> INSTRUCTIONS TO FOLLOW: Please set down only the lines running from the one with "Where should I" through the last line of the entries, exactly as written and without any pictures.

> Pixel coordinate grounding data:
┌──
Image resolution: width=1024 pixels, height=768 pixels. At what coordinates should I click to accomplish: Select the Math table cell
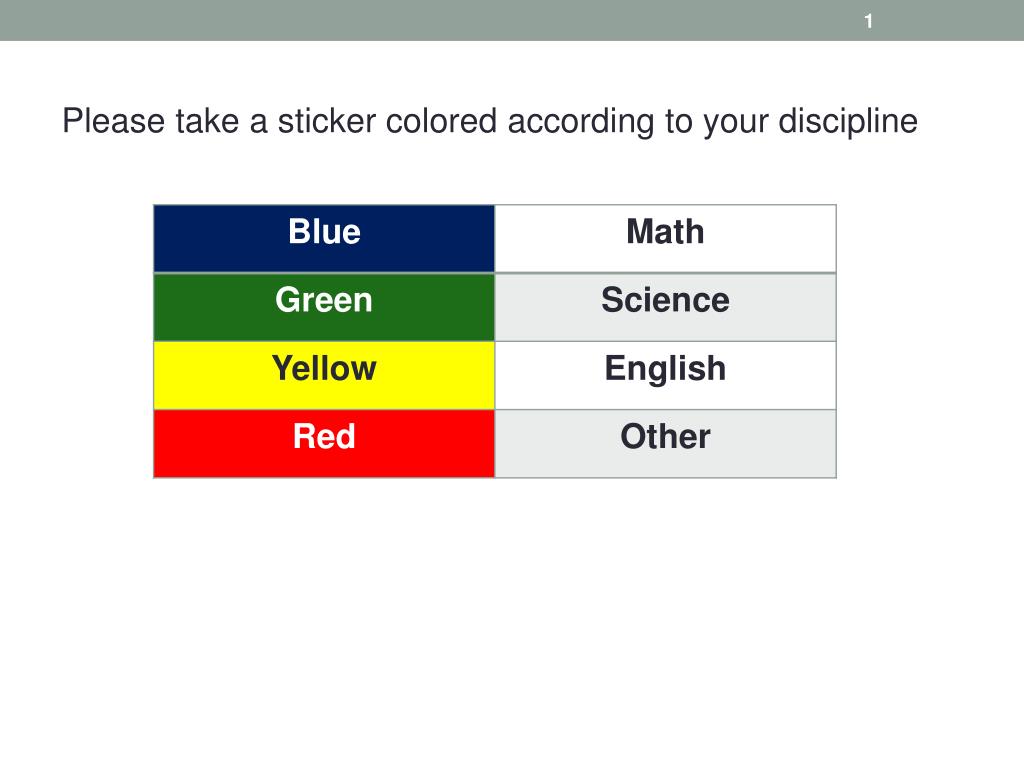click(x=665, y=238)
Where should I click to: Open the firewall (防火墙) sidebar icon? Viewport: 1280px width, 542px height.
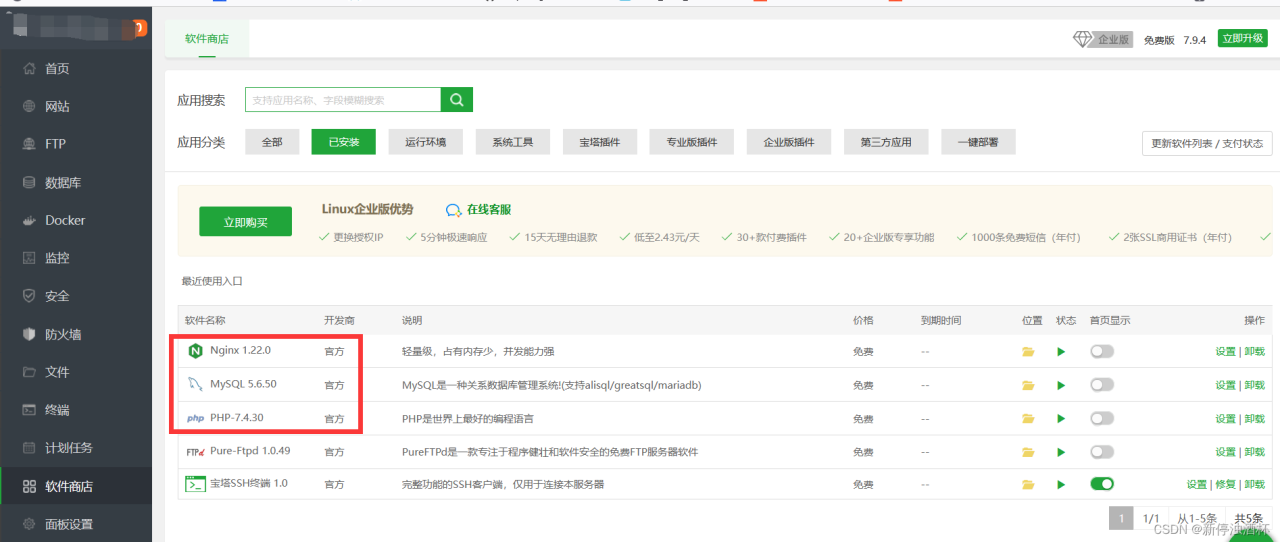[x=29, y=334]
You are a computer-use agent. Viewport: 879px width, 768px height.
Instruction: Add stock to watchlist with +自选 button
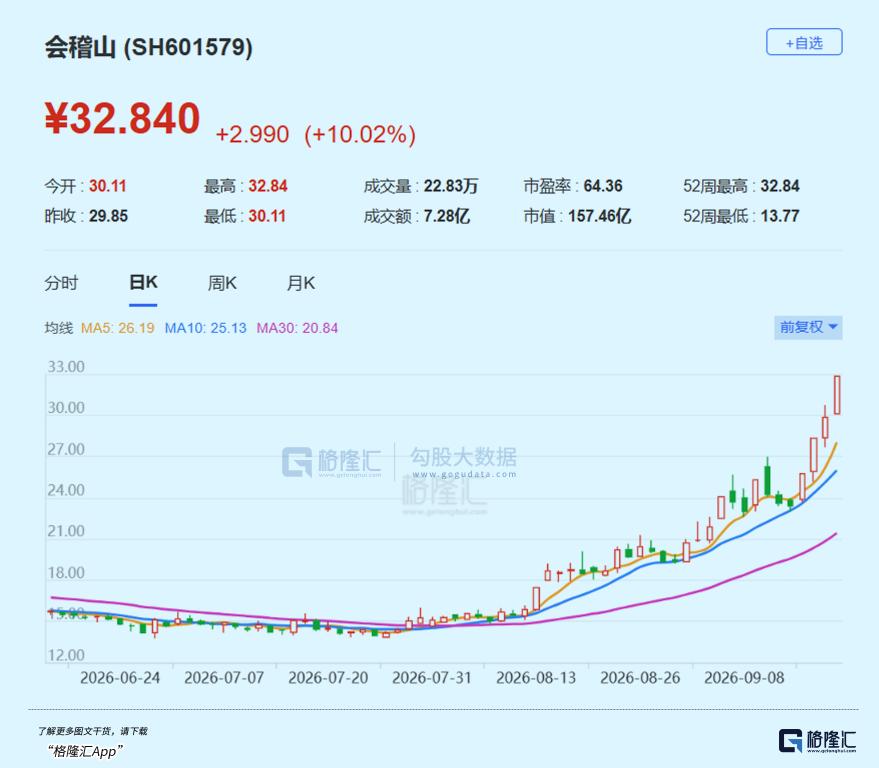(x=804, y=42)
└──
> SOLVED PROBLEM:
Where should I click to: Open the firewall (防火墙) sidebar icon? Viewport: 1280px width, 542px height.
[x=29, y=334]
You are a computer-use agent. Viewport: 879px width, 768px height.
Instruction: Add stock to watchlist with +自选 button
(x=804, y=42)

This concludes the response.